RECORDS FOR THIS EXERCISE
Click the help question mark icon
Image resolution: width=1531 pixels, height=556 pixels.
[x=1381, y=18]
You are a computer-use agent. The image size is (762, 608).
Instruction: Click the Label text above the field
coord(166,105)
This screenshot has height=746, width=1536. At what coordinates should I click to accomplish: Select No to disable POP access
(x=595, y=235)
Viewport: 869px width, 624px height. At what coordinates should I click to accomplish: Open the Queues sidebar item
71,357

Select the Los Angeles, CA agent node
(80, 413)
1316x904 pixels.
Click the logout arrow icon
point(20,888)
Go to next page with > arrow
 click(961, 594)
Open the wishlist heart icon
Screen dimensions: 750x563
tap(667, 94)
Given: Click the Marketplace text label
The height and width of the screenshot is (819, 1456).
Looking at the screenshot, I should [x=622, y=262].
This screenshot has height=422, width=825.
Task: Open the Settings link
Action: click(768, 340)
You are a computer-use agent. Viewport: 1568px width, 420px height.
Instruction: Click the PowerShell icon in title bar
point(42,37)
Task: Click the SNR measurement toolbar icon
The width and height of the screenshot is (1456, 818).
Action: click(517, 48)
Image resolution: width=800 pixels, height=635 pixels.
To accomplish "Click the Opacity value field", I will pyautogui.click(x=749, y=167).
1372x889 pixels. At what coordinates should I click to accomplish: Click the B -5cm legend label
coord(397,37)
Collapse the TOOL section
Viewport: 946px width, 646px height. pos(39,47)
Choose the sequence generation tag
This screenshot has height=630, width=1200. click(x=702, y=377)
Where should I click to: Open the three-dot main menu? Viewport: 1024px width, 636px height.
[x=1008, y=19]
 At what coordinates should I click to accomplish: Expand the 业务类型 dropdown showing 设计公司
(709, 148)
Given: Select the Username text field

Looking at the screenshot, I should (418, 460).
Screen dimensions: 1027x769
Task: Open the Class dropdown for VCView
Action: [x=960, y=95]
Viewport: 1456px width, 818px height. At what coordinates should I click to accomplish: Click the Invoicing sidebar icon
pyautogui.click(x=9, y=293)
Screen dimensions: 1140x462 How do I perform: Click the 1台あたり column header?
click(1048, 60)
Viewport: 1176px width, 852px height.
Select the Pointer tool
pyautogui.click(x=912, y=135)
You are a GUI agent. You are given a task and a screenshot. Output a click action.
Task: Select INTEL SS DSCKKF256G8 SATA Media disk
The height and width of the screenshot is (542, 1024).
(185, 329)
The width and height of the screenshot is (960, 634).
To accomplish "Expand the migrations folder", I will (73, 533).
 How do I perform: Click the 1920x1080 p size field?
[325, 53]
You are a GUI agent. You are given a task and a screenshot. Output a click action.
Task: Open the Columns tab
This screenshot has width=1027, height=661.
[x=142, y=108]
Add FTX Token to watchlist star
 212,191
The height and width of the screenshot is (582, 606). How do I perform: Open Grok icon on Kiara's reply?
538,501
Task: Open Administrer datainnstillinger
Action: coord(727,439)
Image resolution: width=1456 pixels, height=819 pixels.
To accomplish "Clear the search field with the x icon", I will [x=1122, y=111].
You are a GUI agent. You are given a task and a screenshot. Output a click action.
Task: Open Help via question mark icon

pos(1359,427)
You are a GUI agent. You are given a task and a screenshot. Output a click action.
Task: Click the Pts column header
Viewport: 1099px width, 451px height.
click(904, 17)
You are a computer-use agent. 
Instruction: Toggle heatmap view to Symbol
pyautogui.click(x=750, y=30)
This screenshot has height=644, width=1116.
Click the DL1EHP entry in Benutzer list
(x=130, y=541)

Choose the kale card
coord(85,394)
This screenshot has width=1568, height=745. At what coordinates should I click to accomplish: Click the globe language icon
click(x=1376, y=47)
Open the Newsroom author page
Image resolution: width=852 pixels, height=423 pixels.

ABOUT THIS EXERCISE
Please transcribe exactly the line containing "This screenshot has height=644, width=1116." and every line after it to the end of the data, and no other lines.

COMPLETED EXERCISE
This screenshot has height=644, width=1116.
Click the DL1EHP entry in Benutzer list
(x=130, y=541)

Choose the kale card
coord(85,394)
This screenshot has width=1568, height=745. At what coordinates should I click to accomplish: Click the globe language icon
click(x=1376, y=47)
Open the Newsroom author page
Image resolution: width=852 pixels, height=423 pixels.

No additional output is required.